Provided passage:
※ ※ ※
# how much does a 75 and 90 gallon tank cost?



## SAMhap (Jun 20, 2010)

need some help.


----------



## gucci17 (Oct 11, 2007)

More details...

new or used?

Condition if used?


----------



## BillD (Jun 5, 2006)

Big Al's often puts the 75s on for $99.99 especially during boxing week. 90s run around $160 I believe. During boxing week you could get 2 75s for a few bucks more than 1 90. That would be my choice.


----------



## Philip.Chan.92 (Apr 25, 2010)

It's cheap on boxing days if you can wait that long, if not, I would buy show room condition used ones.


----------



## SAMhap (Jun 20, 2010)

gucci17 said:


> More details...
> 
> new or used?
> 
> Condition if used?


i would say used because it's cheaper.


----------



## Philip.Chan.92 (Apr 25, 2010)

I would have sold you my 75 gallon show room setup, but someone already called me and gave me an offer I simply cannot refuse, completely decimated the competition of offers lol. Hopefully the guy keeps his word, if not I have backup buyers.


----------



## bob123 (Dec 31, 2009)

A general rule of thumb for a good showroom condition tank no scratches is $1 per gallon. Anything with a few scratches usually $0.75 -$0.50 per gallon. Brand new tanks are about $2.00 per gallon.


----------



## vrb th hrb (Feb 20, 2010)

I got a great deal on my 75 gallon. tank in great condition, metal stand that had some rust. I lightly sanded and treated with tremclad. glass tops and 48inch double strip light for $225. and she threw in a aquaclear 70.

as far as just a 75 gallon tank, ask around. who knows what indoor jungle is doing with all those left over tanks they have.......


----------



## Fish_Man (Apr 9, 2010)

Philip.Chan.92 said:


> I would have sold you my 75 gallon show room setup, but someone already called me and gave me an offer I simply cannot refuse, completely decimated the competition of offers lol. Hopefully the guy keeps his word, if not I have backup buyers.


Glad you found a buyer for that tank and it had a nice setup too! The person offer you more than what you're asking for?

Also you can get a 75 and 90 gal tank from FREE to $400. It just depends how long you're willing to wait.


----------



## dl88dl (Mar 8, 2010)

Checkout this Ad on Kijiji -

http://toronto.kijiji.ca/c-pets-acc...um-Stand-Filter-and-Heater-W0QQAdIdZ220246059

Good luck


----------



## gucci17 (Oct 11, 2007)

dl88dl said:


> Checkout this Ad on Kijiji -
> 
> http://toronto.kijiji.ca/c-pets-acc...um-Stand-Filter-and-Heater-W0QQAdIdZ220246059
> 
> Good luck


That's an excellent deal. 
Someone should jump on it.


----------



## Philip.Chan.92 (Apr 25, 2010)

Fish_Man said:


> Glad you found a buyer for that tank and it had a nice setup too! The person offer you more than what you're asking for?
> 
> Also you can get a 75 and 90 gal tank from FREE to $400. It just depends how long you're willing to wait.
※ ※ ※
Data shown:
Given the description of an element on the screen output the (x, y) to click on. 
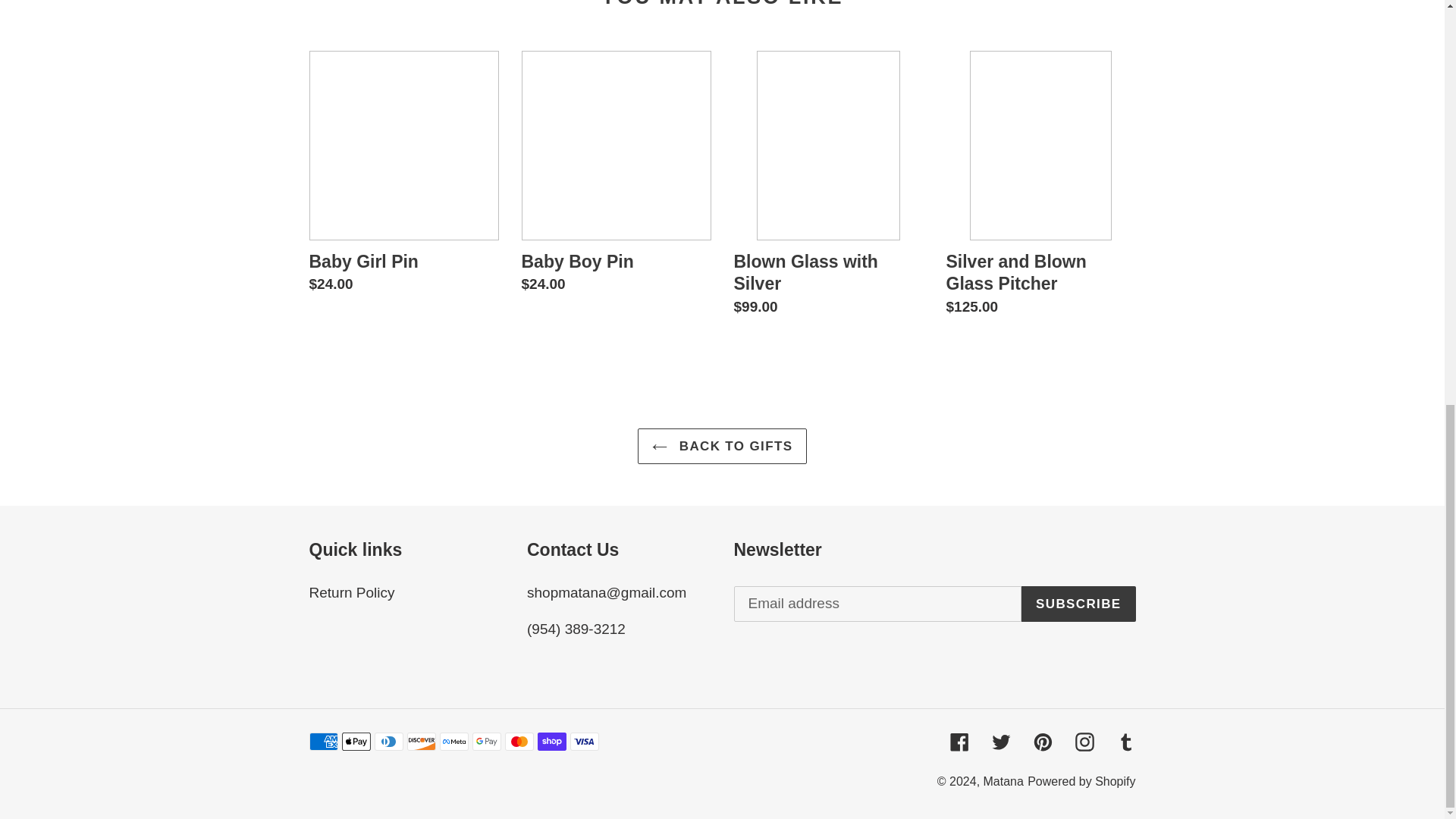
SUBSCRIBE (1078, 604)
Return Policy (351, 592)
BACK TO GIFTS (722, 446)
※ ※ ※
Your instructions: Repeat the part of the tank price thread starting with "I got a great" and going on through "(Apr 9, 2010)", word for word.

Response to this task:
I got a great deal on my 75 gallon. tank in great condition, metal stand that had some rust. I lightly sanded and treated with tremclad. glass tops and 48inch double strip light for $225. and she threw in a aquaclear 70.

as far as just a 75 gallon tank, ask around. who knows what indoor jungle is doing with all those left over tanks they have.......


----------



## Fish_Man (Apr 9, 2010)